Task statement: From the system design notes below, reproduce word for word the passage that starts at "1. URL Entry: The" and ends after "to the user.".

*** Opening Passage to read ***

System Design [HLD]


Basics of System Design

1. What happens when you hit a URL in a browser

When you hit a URL in a browser, several processes occur to retrieve and display the webpage. Here’s a simplified block diagram representing these steps:

  1. URL Entry: The user enters a URL in the browser’s address bar.
  2. DNS Lookup: The browser contacts a DNS server to resolve the domain name to an IP address.
  3. TCP Connection: The browser establishes a TCP connection with the web server using the IP address.
  4. HTTP Request: The browser sends an HTTP request to the web server for the desired resource.
  5. Server Processing: The web server processes the request and prepares an HTTP response.
  6. HTTP Response: The server sends the HTTP response back to the browser.
  7. Rendering: The browser renders the received content and displays it to the user.

*** Closing Passage to read ***
*** Opening Given material ***

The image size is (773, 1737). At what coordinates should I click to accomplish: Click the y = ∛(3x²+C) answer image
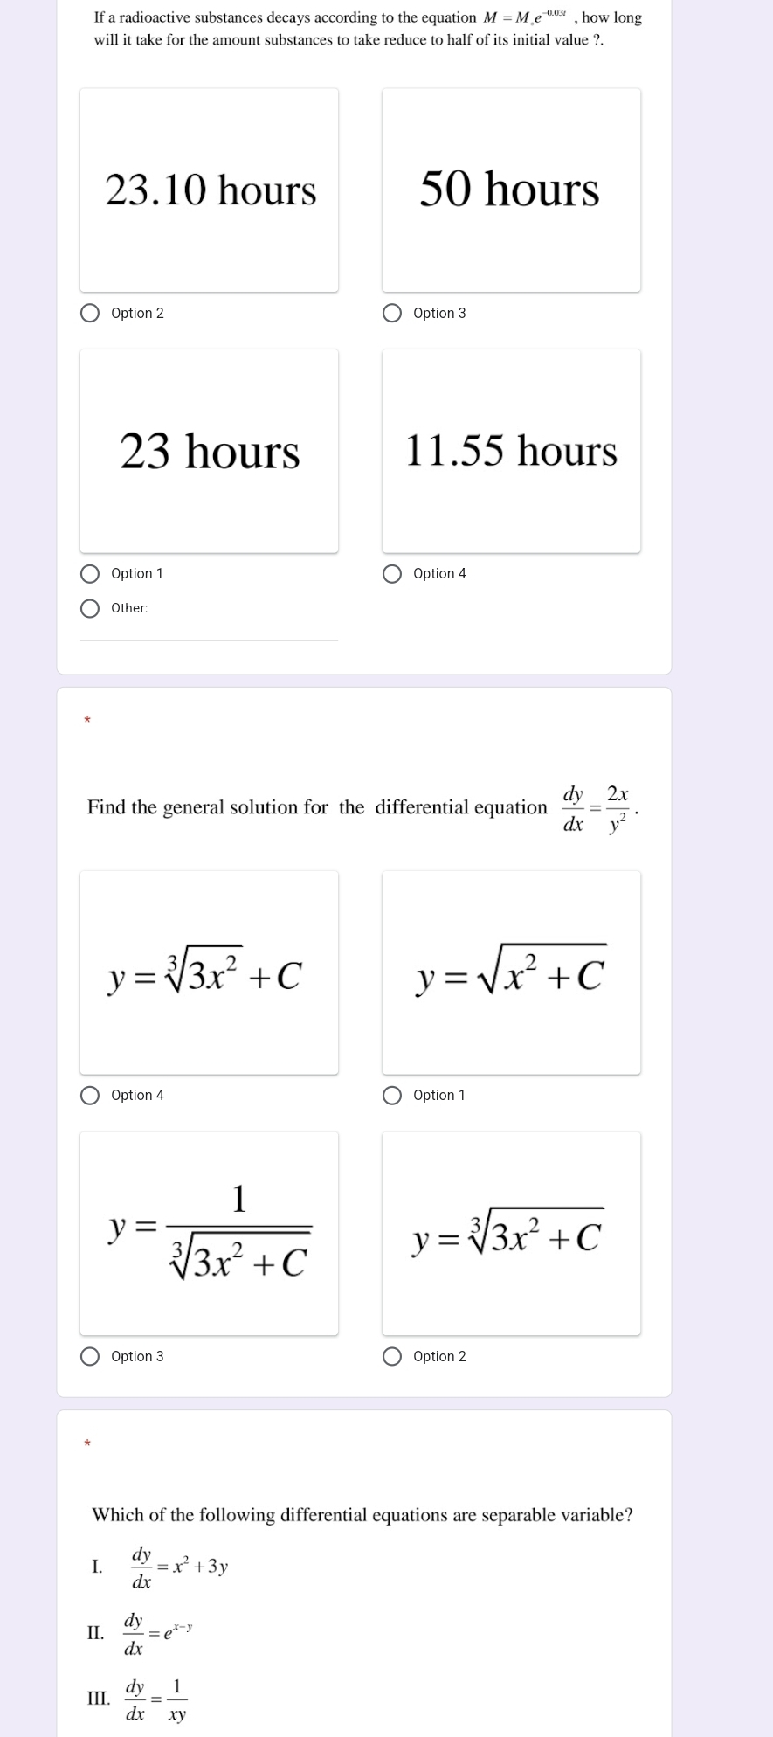pyautogui.click(x=511, y=1233)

*** Closing Given material ***

Completed task:
1. URL Entry: The user enters a URL in the browser’s address bar.
  2. DNS Lookup: The browser contacts a DNS server to resolve the domain name to an IP address.
  3. TCP Connection: The browser establishes a TCP connection with the web server using the IP address.
  4. HTTP Request: The browser sends an HTTP request to the web server for the desired resource.
  5. Server Processing: The web server processes the request and prepares an HTTP response.
  6. HTTP Response: The server sends the HTTP response back to the browser.
  7. Rendering: The browser renders the received content and displays it to the user.